▶ Problem to work on:
Only lines that contain the word "Network" are to be returned from the data below.

▶ Provided records:

* * * * *

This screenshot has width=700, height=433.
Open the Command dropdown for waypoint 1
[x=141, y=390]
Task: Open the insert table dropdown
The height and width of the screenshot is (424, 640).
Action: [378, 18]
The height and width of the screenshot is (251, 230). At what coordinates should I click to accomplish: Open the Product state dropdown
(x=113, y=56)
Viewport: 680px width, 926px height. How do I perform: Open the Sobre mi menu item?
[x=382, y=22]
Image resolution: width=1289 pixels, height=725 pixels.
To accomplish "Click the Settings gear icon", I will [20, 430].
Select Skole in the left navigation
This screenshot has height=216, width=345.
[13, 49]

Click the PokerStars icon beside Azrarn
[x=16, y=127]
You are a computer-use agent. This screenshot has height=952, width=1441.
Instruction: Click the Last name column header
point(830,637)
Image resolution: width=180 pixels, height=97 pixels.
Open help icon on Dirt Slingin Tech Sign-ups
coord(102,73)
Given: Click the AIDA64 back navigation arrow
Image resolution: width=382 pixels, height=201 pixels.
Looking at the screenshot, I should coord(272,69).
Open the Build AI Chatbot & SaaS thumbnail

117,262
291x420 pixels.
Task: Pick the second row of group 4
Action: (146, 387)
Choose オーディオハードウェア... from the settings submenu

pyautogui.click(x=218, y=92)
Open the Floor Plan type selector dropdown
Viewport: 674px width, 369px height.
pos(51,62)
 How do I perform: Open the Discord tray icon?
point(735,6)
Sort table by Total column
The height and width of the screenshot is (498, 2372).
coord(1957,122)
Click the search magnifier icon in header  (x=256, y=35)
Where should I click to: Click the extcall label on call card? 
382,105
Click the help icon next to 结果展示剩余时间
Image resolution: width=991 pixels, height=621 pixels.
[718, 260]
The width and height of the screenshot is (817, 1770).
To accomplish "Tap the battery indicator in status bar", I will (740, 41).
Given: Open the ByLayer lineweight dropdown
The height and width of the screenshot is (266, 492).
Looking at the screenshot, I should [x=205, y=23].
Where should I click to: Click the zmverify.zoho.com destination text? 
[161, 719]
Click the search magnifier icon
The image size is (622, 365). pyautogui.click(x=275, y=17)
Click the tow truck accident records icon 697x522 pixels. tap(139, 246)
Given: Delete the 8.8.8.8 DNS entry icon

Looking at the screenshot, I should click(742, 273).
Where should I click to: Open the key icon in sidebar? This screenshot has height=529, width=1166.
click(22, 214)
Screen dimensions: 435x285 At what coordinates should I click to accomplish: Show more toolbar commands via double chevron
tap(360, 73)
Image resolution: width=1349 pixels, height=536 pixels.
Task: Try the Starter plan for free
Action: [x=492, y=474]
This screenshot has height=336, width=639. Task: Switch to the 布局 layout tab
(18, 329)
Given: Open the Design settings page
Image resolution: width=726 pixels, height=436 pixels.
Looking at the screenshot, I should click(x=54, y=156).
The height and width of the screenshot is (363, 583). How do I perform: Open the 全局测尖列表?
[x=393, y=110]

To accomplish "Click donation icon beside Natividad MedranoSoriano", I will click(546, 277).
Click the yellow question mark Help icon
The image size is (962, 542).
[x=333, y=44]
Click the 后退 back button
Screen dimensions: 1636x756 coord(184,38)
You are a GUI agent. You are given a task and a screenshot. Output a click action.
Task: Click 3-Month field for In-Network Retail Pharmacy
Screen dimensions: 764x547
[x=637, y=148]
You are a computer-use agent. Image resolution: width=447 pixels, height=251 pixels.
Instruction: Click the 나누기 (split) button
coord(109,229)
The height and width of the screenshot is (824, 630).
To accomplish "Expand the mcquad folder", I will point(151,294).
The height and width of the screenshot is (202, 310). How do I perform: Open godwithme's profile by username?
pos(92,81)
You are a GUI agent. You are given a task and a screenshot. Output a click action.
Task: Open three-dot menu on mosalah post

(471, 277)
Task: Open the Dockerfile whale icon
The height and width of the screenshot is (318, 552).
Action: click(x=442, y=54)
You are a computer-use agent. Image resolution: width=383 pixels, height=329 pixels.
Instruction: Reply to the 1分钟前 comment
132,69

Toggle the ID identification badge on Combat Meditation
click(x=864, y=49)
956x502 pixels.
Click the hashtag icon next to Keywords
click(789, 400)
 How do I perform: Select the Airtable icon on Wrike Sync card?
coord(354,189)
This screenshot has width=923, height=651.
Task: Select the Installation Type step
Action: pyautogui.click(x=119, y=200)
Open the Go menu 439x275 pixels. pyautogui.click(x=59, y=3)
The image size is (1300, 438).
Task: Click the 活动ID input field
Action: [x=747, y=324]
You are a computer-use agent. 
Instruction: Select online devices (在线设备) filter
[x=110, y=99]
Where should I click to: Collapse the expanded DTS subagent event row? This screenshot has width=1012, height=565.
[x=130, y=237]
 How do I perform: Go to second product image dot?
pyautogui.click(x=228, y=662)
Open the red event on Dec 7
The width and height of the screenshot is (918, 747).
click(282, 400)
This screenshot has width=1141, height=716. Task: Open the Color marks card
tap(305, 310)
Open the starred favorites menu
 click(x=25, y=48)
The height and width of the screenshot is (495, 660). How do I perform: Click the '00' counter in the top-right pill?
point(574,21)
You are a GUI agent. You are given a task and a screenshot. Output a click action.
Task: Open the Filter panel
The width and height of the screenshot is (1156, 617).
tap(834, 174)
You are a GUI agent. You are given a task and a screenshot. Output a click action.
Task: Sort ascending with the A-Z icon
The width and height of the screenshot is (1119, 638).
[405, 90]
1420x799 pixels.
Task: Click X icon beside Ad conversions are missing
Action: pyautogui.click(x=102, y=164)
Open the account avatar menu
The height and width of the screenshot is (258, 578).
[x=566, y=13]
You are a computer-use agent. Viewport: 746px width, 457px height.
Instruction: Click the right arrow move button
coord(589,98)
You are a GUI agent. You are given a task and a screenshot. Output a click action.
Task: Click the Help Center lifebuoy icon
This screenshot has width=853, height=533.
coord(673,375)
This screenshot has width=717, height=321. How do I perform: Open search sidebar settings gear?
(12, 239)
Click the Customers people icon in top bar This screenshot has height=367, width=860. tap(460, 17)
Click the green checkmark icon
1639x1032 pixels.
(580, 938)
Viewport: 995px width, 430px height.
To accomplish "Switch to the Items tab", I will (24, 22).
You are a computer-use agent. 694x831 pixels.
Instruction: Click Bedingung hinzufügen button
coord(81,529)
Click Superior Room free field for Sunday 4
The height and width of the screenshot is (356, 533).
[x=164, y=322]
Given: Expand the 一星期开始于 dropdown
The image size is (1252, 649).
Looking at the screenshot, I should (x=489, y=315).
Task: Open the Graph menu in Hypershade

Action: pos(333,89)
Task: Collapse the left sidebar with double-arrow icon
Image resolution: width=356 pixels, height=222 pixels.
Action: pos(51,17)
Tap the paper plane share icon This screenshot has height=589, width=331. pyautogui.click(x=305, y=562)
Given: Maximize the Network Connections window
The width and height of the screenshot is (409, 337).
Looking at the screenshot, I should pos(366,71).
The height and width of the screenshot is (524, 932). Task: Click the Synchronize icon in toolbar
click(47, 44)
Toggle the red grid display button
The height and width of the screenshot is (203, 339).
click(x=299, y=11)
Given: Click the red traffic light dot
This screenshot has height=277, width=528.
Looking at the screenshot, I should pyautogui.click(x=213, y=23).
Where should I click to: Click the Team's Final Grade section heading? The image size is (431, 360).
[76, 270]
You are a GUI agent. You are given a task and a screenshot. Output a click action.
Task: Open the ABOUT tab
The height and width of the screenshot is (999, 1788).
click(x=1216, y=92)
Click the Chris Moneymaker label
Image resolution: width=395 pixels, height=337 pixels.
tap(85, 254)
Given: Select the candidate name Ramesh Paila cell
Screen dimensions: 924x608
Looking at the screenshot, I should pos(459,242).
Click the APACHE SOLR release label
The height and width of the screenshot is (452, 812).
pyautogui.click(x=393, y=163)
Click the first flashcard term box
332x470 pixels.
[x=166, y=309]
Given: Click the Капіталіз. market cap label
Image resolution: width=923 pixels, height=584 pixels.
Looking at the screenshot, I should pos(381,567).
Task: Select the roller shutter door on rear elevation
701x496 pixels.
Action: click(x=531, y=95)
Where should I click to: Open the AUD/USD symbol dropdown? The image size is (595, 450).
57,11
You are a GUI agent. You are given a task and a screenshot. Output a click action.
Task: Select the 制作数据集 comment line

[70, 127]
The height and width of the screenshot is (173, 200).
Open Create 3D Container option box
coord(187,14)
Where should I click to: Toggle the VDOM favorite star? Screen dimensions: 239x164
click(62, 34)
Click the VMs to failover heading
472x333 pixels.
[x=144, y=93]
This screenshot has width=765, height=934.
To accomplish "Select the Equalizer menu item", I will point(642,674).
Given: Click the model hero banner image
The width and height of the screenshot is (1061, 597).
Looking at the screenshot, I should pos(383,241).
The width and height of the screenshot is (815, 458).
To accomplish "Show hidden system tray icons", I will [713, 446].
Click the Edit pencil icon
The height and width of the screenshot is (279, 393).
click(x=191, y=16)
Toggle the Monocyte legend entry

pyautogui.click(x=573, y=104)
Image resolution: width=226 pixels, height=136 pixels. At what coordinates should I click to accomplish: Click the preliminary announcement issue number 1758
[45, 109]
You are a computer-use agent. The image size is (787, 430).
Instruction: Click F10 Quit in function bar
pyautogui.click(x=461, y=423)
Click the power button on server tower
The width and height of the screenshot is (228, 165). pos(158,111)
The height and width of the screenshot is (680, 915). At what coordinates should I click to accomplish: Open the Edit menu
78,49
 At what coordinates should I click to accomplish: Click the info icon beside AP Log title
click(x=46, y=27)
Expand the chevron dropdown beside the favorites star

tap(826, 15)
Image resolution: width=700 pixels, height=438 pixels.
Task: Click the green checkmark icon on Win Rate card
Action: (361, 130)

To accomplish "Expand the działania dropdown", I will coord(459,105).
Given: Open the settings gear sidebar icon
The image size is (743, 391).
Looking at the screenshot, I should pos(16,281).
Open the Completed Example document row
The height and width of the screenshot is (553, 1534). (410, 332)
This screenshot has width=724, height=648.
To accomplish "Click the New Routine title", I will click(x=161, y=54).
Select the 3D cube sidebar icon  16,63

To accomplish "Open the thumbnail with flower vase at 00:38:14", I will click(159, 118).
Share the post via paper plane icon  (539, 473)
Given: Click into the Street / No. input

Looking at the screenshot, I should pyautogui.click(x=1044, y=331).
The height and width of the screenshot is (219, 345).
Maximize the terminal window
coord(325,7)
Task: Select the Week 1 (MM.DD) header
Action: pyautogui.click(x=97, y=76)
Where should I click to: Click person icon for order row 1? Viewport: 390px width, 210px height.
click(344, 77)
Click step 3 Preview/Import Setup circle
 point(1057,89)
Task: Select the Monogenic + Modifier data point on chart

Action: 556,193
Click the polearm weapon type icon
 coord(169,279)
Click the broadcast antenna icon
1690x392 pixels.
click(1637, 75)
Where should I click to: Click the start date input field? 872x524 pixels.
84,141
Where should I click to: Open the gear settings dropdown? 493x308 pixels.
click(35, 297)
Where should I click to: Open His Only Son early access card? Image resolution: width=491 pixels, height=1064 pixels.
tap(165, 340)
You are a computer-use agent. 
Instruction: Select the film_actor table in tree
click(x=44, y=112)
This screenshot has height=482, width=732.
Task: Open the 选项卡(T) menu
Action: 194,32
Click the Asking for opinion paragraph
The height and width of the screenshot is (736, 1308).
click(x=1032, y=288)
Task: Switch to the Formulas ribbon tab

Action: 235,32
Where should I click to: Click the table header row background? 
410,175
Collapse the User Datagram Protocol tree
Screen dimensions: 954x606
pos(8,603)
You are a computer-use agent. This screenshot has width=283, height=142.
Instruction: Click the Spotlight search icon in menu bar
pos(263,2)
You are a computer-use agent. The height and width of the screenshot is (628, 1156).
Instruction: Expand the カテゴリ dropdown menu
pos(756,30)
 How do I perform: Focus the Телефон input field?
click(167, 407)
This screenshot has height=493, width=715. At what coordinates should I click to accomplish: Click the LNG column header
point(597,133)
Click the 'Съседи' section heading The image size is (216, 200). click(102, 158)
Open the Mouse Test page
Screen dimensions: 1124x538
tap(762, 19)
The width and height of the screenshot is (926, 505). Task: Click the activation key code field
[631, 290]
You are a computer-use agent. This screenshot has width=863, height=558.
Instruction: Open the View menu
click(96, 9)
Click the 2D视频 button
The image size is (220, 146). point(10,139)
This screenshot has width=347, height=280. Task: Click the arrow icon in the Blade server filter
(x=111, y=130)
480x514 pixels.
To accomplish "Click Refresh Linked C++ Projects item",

* * * * *

▶ The answer:
Task: Click 3-Month field for In-Network Retail Pharmacy
Given: Maximize the Network Connections window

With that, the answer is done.